Анна же и поделилась своими соображениями:
— Все тут серые оттого, что нас с Дашкой не узнают.
— Они просто стесняются, — льстя, защитил клиентов ресторана метр.
— Если бы даже стеснялись, то все равно ненароком поглядывали бы, мрачно возразила Анна. — Эти люди нас не любят.

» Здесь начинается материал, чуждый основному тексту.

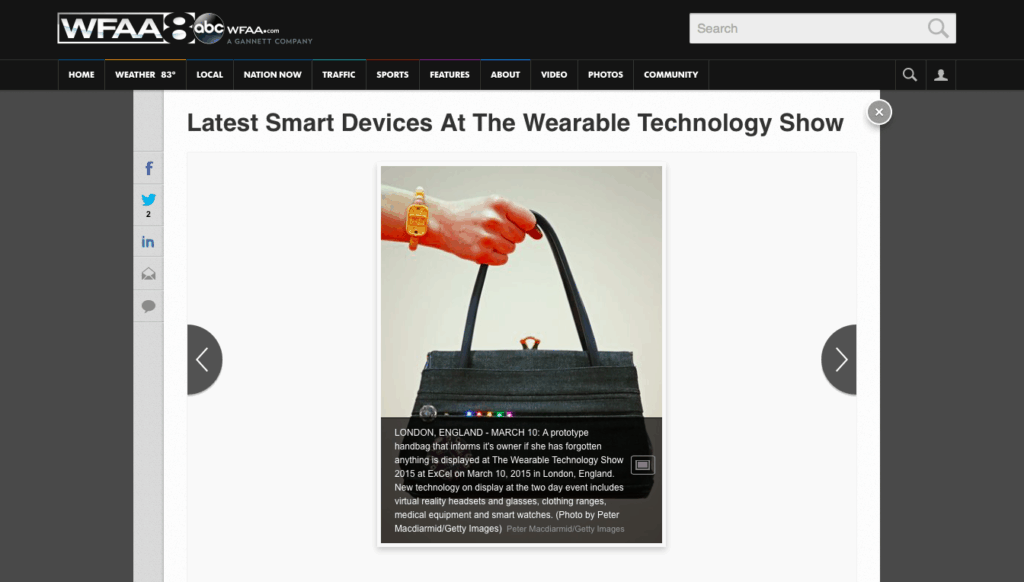This screenshot has height=582, width=1024.
Task: Email this gallery using the envelope icon
Action: click(x=149, y=274)
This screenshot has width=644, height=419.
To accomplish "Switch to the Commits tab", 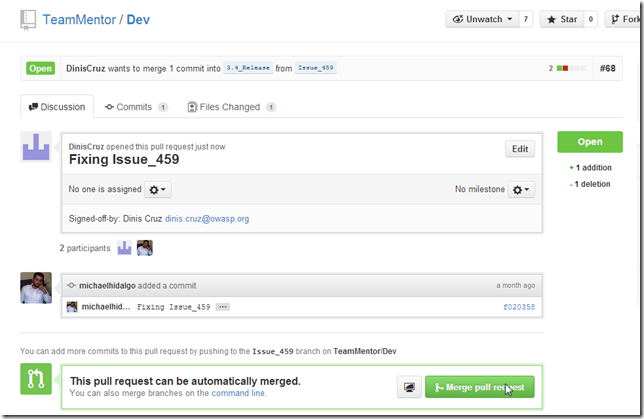I will (133, 107).
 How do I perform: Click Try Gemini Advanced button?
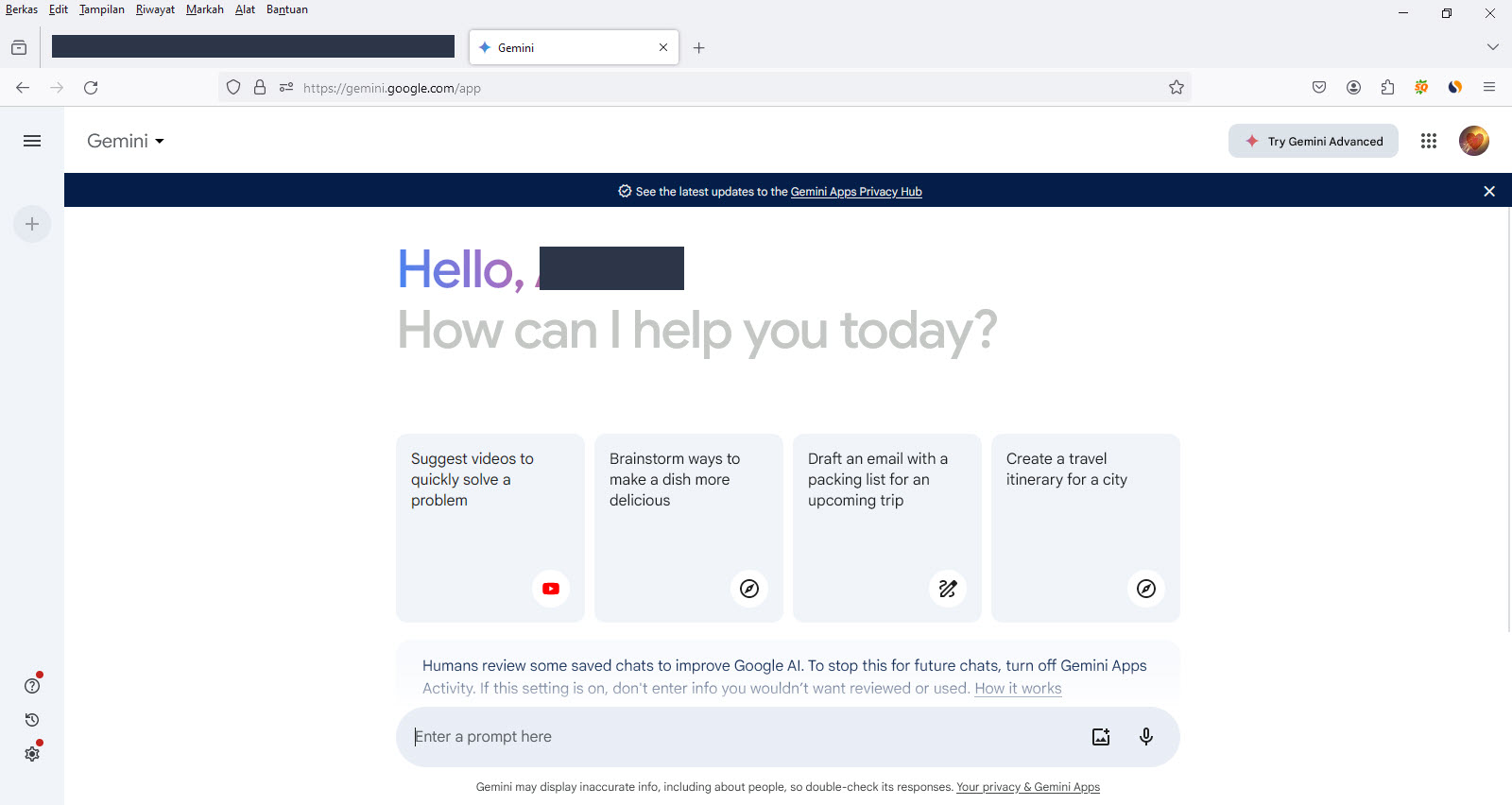[1313, 141]
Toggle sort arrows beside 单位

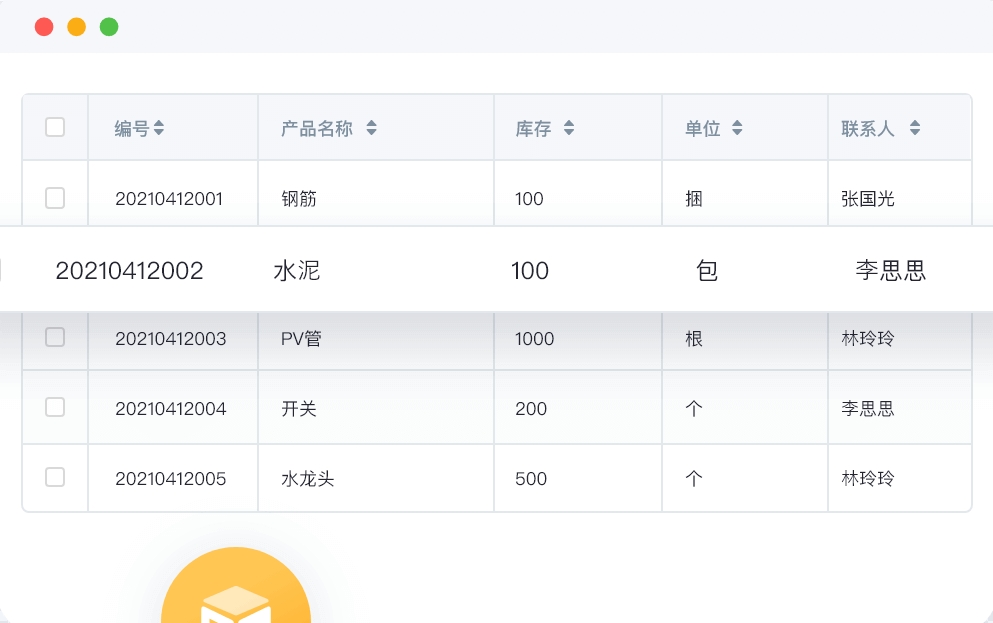(x=737, y=128)
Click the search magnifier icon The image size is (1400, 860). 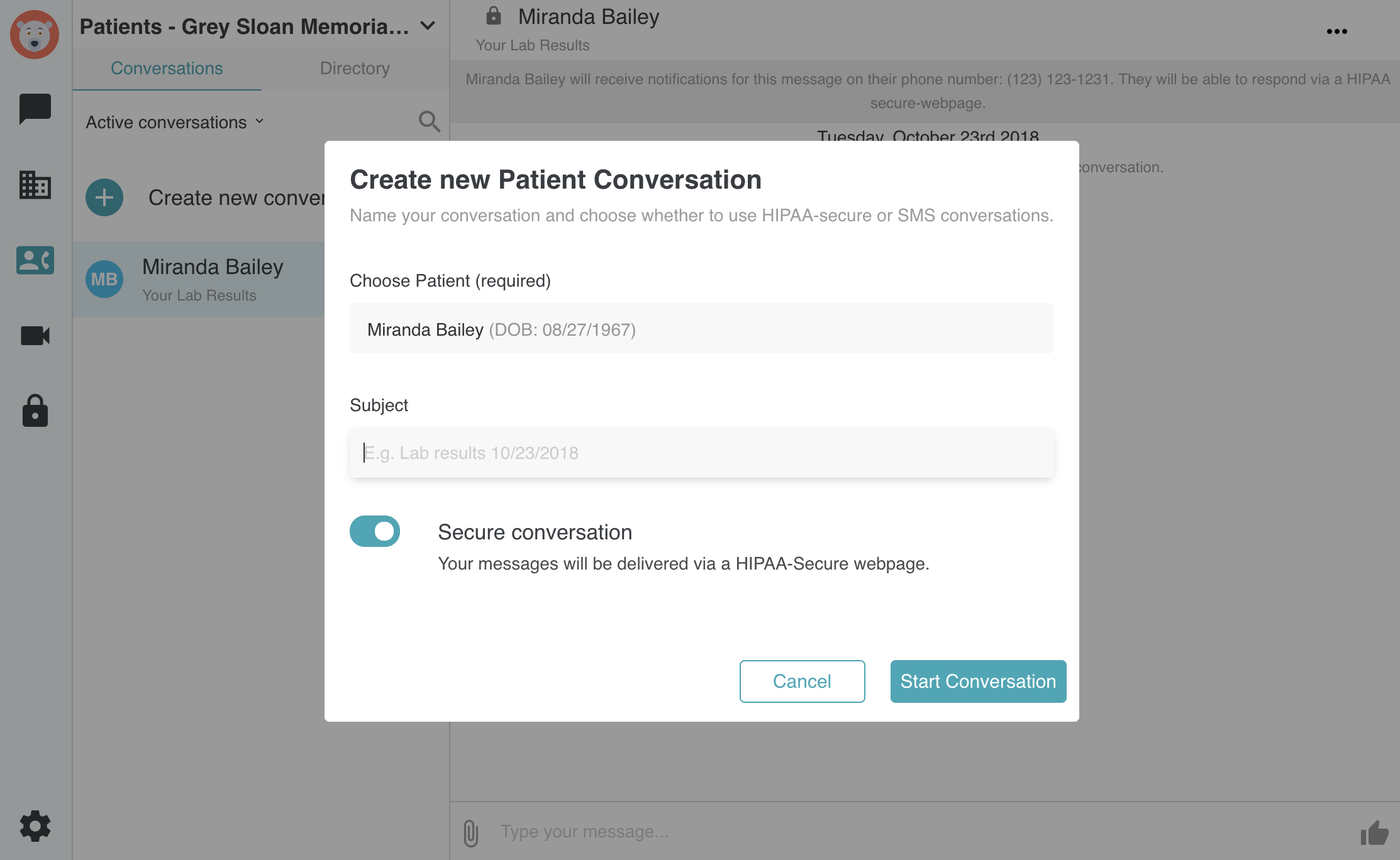[x=430, y=121]
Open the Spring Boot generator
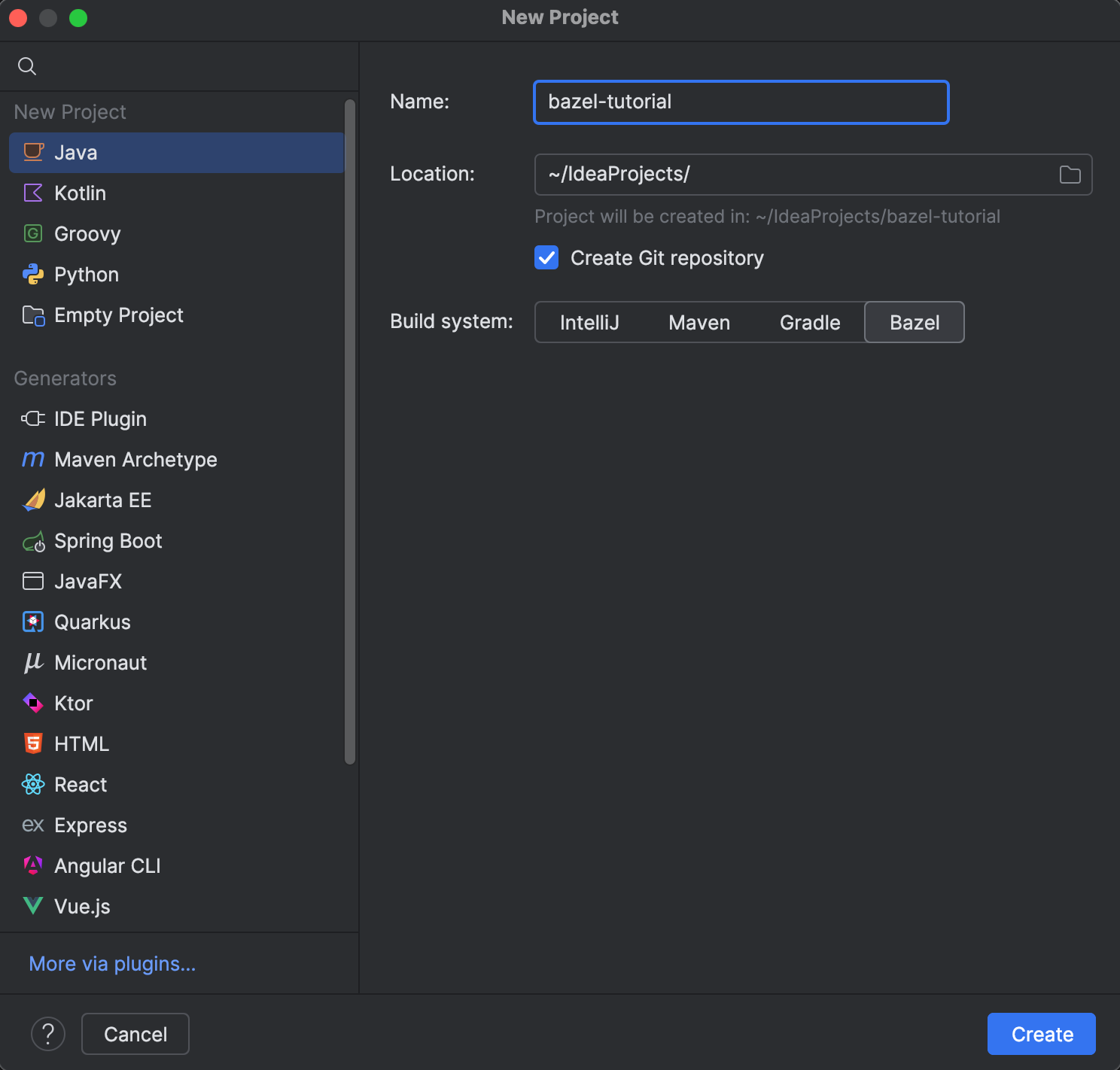The image size is (1120, 1070). (108, 540)
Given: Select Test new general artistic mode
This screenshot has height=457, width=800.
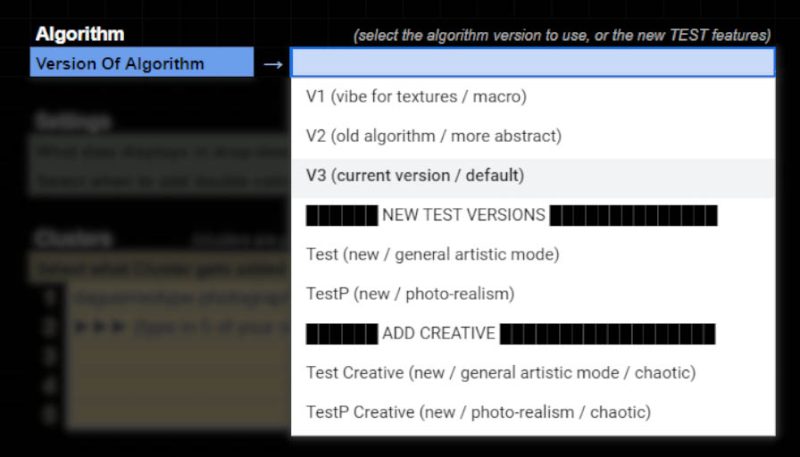Looking at the screenshot, I should (x=533, y=255).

— Все отменяется, Марик, — заявил, просчитывающий все на три хода вперед неунывающий Марин. — Обойдемся без финала. Как тот композитор, имя которого я малость подзабыл, чью неоконченную симфонию исполняют в каждом приличном концерте. Так что не все неоконченное — плохо. Но я вижу твои встревоженные глаза, Марик. Успокойся. Мы не завершим только симфонию. Счета это не касается.
— Хоть ты нас развлекаешь, Боб, — ворчливо похвалила его Анна.
— Туда, где вас узнают, девочки! Туда, где вас любят, красавицы! Туда, где вами восхищаются, великолепные мои артистки!
— Твои темпераментные речи, безусловно, беспощадно правдивы и необычайно глубоки, наш безотказный Вергилий, — по достоинству оценила Анна слова и намерения Бориса Евсеевича. — Но такого места нет ни на одном из кругов ада.
— А на кой нам ад? Пусть по нему Вергилий с Данте шляются, если им так этого хочется! — поддержал разговор весьма образованный для миллионера Круглый Боб. — И не Вергилий я вовсе. Я счастливый человек, ибо имею возможность сделать приятное обожаемым мною дамам. Я счастливый и состоятельный человек, Анна. И я найду такое место!
Анна еще раз с отвращением осмотрела громадный зал и спросила в недоумении:
— Так какого худенького мы здесь сидим?
В половине десятого Сырцов открыл дверь своей квартиры и вошел в непроглядно тихую прихожую. Щелкнул выключателем и по нетронутому расположению второпях разбросанных мелких вещиц понял, что после их почти одновременного ухода Дарья сюда не возвращалась. На полке подзеркальника лежала забытая ею черепаховая расческа. Он посмотрелся в зеркало, поправил пробор драгоценной этой расческой и сказал себе, симпатичному, тому, который в зеркале:
— Она просила беспокоиться. А я не беспокоюсь. Почему же?
Покончив с лирикой, он, раздевшись до трусов, быстренько по мелочи прибрался — не любил, как всякий строевой, беспорядка, почистил зубы, принял контрастный душ и стал готовиться в путь.
Униформа. Сначала камуфлированный комбинезон. Толстые носки и шнурованные почти до колен кованые башмаки. Задом наперед надеваемая легкая пулезащитная жилетка с застежкой на спине. На левое плечо — сбруя с привычно прижавшимся к боку «байардом». Поверх — боевой жилет с многочисленными карманами. Две запасные обоймы? На месте. Нож для метания? На месте. Наручники? На месте. В длинный карман на голени вогнал бебут десантный нож. Для сегодняшней прогулки, пожалуй, достаточно.
Проверяя себя на звон, стук и бряк, Сырцов трижды подпрыгнул. Не звучал. В прихожей опять подошел к зеркалу и Дашиной расческой опять поправил пробор, хотя (он это сознавал) каскетка все равно нарушит прическу. Надел каскетку и вдруг понял, что идти-то особо не хочется.
— Ай-ай-ай, дядя! — укорил он того, в зеркале, и, погасив всюду свет, вышел из квартиры, не зная, когда вернется и вернется ли вообще.
"Гранд чероки" неспешно бежал по уже отдыхавшей от автомобильных потоков, желтоглазой Москве. Садовое кольцо, Крымский мост, мертвая в своей нелепой помпезности Октябрьская площадь, Ленинский проспект, Градские больницы.